Lost in Inyeon
My heart whispers fine stories to my soul about time and love. I eavesdrop on their benevolent conversations, and I too, whisper of inyeon.
I cannot help but lose myself in an irrevocable lulling lift at my soul, begging to whisk me away in its fiercely delicate arms and the caress of my heart. My heart whispers fine stories to my soul about time and love. I eavesdrop on their benevolent conversations, and I too, whisper of inyeon.
Inyeon, In Korean tradition, is the concept of karmic ties between souls—the thread that pulls people toward each other across time, and lives. Every stranger brushing past you on the street, even if your clothes brush past each other, is a story you once began. Each stranger holds a personal weight in relation to you. "If two people get married, they say it's because there have been 8,000 layers of inyeon over 8,000 lifetimes" (My Sassy Girl, 2001).
I can’t stop marveling at how gently this idea wraps love in a shimmer of fate. It makes everything feel purposeful, enchanted—like love isn’t random at all, but a soft echo calling us home.
I feel deeply inclined to savor this. To feel the threads of my soul surrender and collapse completely into this concept. I have always believed there is a deeper layer to love than ‘right person, right time’. After all, time is not random, time is not a coincidence. It is the conversation channels where we meet whatever higher power we believe in.
How simple minded of us to have diminished the magic of love—the ultimate human complexity. We have twisted, turned, and chewed the poor thing up. We spit it out at the faces of the people we love most—this half deformed thing, sloppy and misconfigured—then expect something pristine to glisten off their faces in return.
We demand our partner to show us the love we yearn for, yet we set them up to fail. We do not give them the tools to succeed in the idea that ‘if they are our true love, they will understand without being told’. Yet, in Inyeon there has been this silent communication for 8,000 turns of time. This silent dance in which you trust without knowing, that at 7,999 times, you will brush past this person once more. That for 8,000 moments have been shared, perhaps unbeknownst, but unwaveringly pure.
This beautiful perspective brings back the magic we so often forget. The magic is simply this: someone chooses to love you every day. That someone, without hesitation, joins your life and devotes themselves to loving you.
Love is not a coincidence, but a strategic dance that must take more than one lifetime to complete.
My mom told me she believes that my boyfriend and I have been together in another life, but our relationship didn’t survive. She thinks the reason we are so fond of each other now, is because we lost each other in a past life and something in us remembers.
Sometimes, I feel it: the ache, the heartbreak, the fear. Maybe this is self inflicted. But I cannot help but think that having learned about inyeon a couple days later means something. I feel, at times, as if I am screaming across timelines to myself begging to treasure this love to the fullest. I am certain he is the love of my life—but I do not have that same certainty in the grace of time.
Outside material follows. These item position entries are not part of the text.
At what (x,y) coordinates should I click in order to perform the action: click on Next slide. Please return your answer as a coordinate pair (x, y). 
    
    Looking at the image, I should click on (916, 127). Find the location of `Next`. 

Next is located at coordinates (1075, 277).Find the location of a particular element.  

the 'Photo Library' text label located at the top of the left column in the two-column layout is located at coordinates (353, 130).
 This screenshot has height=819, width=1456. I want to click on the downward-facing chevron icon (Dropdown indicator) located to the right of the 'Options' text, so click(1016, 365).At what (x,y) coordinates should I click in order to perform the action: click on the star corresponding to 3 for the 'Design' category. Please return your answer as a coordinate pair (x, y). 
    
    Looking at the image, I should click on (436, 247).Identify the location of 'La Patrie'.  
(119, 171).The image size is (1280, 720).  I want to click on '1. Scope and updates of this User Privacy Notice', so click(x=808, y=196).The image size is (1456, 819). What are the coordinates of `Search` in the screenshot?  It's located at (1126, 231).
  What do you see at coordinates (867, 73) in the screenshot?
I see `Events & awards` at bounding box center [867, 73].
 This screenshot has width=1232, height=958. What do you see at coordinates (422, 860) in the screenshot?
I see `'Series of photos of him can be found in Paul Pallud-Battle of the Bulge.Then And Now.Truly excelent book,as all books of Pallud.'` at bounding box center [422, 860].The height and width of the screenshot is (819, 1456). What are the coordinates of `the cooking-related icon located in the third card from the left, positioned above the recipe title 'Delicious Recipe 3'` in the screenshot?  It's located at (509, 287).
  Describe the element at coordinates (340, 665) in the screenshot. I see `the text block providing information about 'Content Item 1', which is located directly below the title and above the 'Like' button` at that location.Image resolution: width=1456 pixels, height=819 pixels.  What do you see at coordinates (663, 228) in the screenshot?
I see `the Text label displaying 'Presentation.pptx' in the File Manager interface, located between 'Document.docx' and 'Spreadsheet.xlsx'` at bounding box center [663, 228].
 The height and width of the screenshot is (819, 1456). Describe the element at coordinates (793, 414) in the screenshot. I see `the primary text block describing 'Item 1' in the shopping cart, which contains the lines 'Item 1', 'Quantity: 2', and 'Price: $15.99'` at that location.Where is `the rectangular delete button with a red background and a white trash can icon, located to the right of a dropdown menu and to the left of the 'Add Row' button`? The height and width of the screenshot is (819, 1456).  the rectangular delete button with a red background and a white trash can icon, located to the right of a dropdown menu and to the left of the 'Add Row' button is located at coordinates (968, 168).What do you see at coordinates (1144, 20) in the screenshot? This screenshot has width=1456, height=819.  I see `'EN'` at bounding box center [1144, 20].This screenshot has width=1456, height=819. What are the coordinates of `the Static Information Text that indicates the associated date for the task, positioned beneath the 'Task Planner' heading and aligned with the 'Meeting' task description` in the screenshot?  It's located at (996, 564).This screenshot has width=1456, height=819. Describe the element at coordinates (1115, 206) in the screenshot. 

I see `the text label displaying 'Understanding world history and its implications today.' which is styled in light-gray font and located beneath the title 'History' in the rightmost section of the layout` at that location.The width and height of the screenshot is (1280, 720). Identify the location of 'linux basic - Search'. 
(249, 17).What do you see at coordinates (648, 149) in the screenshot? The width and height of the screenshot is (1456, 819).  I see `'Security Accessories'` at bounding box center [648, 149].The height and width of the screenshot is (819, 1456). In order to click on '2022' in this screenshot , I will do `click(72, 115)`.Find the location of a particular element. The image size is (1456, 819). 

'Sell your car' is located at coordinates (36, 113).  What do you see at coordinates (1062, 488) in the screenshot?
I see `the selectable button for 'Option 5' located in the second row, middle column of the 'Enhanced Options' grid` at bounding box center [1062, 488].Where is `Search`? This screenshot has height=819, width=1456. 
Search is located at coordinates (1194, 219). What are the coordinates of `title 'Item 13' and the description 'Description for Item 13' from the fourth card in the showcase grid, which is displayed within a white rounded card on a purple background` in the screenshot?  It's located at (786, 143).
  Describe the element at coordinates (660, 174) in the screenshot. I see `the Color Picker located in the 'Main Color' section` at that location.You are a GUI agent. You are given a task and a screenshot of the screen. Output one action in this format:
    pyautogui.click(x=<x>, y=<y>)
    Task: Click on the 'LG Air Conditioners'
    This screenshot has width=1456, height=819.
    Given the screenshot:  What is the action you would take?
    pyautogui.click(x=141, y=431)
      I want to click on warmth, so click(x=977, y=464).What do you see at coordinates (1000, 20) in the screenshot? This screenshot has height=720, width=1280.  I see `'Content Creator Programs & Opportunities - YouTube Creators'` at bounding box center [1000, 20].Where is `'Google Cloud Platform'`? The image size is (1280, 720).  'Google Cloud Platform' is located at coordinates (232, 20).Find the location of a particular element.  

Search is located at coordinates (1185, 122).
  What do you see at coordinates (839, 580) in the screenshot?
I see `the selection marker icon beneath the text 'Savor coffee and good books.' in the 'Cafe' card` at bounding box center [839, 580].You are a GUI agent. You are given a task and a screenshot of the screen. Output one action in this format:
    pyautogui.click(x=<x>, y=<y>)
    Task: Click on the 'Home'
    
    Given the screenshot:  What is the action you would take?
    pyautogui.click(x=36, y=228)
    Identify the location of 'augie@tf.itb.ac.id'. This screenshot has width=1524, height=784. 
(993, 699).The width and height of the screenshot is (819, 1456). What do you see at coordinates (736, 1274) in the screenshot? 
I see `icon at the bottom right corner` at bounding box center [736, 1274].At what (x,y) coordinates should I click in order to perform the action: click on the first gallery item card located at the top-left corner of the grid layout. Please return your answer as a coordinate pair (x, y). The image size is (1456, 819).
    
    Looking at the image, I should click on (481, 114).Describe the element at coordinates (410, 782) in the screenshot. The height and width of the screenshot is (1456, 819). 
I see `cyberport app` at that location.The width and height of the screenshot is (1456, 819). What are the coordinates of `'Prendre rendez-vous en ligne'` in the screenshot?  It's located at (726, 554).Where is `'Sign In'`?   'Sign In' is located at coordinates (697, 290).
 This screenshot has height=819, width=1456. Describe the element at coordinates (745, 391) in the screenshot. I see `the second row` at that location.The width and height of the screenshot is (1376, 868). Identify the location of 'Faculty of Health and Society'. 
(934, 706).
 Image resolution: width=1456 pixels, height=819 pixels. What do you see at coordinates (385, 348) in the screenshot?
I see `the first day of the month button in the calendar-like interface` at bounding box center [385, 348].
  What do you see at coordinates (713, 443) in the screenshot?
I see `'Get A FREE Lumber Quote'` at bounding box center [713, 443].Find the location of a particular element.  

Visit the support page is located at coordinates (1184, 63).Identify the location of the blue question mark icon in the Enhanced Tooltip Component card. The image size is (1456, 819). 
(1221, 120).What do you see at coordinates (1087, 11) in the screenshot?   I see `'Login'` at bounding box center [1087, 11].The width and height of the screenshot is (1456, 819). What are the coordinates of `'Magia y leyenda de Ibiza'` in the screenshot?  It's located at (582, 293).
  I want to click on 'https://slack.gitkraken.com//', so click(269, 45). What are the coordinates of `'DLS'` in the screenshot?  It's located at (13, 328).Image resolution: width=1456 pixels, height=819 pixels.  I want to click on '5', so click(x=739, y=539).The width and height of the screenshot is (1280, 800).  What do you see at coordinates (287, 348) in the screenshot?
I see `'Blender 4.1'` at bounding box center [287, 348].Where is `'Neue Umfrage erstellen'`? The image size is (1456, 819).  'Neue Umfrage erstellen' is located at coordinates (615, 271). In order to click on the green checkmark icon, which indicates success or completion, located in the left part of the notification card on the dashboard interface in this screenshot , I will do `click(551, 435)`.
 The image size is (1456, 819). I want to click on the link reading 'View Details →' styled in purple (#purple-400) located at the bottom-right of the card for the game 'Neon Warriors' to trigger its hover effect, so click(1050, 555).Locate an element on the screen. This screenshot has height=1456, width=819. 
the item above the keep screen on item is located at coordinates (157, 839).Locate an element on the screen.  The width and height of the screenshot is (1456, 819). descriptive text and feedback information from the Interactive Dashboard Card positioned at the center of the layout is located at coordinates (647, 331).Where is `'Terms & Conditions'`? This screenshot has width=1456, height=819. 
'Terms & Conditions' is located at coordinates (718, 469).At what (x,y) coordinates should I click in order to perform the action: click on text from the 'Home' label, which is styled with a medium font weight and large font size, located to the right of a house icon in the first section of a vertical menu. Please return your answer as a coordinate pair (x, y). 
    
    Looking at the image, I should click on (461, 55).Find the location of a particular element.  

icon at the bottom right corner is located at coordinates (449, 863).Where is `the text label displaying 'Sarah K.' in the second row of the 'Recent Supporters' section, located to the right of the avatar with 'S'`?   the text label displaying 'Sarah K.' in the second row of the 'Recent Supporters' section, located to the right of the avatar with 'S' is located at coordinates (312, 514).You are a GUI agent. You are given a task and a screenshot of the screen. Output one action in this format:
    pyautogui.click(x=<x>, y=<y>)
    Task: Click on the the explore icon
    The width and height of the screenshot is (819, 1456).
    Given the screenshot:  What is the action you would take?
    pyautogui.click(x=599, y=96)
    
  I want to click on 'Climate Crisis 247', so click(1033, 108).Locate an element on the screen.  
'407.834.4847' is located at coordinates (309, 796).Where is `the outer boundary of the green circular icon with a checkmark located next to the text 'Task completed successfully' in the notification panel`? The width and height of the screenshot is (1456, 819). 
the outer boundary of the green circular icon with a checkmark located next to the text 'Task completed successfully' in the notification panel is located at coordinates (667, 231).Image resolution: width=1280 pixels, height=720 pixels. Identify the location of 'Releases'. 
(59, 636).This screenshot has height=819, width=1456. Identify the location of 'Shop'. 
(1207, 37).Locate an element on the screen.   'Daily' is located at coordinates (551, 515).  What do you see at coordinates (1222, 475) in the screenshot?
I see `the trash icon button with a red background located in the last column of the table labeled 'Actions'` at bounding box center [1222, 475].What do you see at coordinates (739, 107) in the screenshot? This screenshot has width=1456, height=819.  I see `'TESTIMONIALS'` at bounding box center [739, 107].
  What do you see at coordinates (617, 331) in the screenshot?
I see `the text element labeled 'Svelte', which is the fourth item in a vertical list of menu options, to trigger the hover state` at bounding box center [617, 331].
I love entanglement, parallels, uncovering the confusing bits that make perfect nonsense. This is exactly that.
I touch My Love often, hoping to preserve the memory of daily closeness. To feel his shirt against his body, his sun-warmed arms, his hands cold from the car’s air conditioning. I never know when it will all disappear—when I’ll no longer have access to this quiet luxury. I hug him often, just in case time travel is real and my body is the only vessel I can send, one I can’t control (because control would distort the projection of time). This way, I can be certain that I will touch him again. That I will hold him.
Of course someone like me will be inclined to believe in inyeon.
I look at My Love and I see pure beauty: I see him for himself, and I see us. I see us over a thousand lifetimes, in a thousand different roles. Perhaps once, I smelled his cologne, and maybe it still lingers in my lungs. Perhaps one time I served him a coffee in the wee hours of the morning, and maybe it still pumps in his blood.
I hope to love My Love so deeply that he still feels it when we’re strangers again in the next life.